Exercise directions -
Reproduce, with no changes, the line where "You are a computer-use agent. The" appears and every subsequent line of the listing, the last one included.

───

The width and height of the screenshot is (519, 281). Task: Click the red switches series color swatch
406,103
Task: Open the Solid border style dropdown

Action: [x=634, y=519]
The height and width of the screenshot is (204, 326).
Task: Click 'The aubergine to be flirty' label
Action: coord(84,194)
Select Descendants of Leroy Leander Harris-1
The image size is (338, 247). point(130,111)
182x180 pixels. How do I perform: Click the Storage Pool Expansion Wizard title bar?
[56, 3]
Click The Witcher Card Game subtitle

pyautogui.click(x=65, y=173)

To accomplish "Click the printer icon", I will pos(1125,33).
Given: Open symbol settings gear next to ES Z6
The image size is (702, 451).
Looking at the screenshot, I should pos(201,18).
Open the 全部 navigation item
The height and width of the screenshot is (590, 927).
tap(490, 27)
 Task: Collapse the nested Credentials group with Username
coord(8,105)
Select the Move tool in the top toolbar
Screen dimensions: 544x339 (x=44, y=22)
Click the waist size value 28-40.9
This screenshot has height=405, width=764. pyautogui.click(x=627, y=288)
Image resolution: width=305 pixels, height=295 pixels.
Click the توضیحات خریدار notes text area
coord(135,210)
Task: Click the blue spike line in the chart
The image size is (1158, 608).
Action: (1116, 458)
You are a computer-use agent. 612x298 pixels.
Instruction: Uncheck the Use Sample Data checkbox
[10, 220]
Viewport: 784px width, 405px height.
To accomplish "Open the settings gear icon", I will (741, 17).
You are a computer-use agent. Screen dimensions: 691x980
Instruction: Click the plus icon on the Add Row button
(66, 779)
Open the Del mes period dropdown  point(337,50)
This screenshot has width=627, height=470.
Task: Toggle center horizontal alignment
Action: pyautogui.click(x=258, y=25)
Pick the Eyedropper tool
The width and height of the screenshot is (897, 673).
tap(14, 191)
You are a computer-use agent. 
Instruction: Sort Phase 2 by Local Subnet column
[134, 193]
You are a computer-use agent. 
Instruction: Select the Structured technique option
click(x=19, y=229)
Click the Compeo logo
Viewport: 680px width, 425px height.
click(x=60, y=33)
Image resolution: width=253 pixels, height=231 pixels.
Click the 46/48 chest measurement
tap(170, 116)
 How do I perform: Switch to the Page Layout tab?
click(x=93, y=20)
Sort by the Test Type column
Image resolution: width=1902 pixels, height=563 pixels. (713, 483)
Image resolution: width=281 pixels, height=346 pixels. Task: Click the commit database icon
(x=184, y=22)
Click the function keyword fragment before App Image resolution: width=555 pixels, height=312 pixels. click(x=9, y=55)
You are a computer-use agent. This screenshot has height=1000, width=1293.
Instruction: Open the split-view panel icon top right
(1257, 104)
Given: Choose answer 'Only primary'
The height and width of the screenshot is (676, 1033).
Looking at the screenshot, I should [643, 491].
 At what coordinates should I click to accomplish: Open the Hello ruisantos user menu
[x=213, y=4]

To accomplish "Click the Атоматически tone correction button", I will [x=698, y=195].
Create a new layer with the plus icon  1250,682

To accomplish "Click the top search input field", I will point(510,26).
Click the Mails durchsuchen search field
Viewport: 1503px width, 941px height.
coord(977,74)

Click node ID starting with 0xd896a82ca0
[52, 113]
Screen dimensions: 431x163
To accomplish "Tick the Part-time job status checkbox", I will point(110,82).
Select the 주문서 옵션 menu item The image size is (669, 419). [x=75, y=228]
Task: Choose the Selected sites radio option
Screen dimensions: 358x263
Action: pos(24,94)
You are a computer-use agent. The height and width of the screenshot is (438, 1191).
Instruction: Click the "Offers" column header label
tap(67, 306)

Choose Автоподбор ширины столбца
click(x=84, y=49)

───

Response to this task -
You are a computer-use agent. The height and width of the screenshot is (438, 1191).
Instruction: Click the "Offers" column header label
tap(67, 306)

Choose Автоподбор ширины столбца
click(x=84, y=49)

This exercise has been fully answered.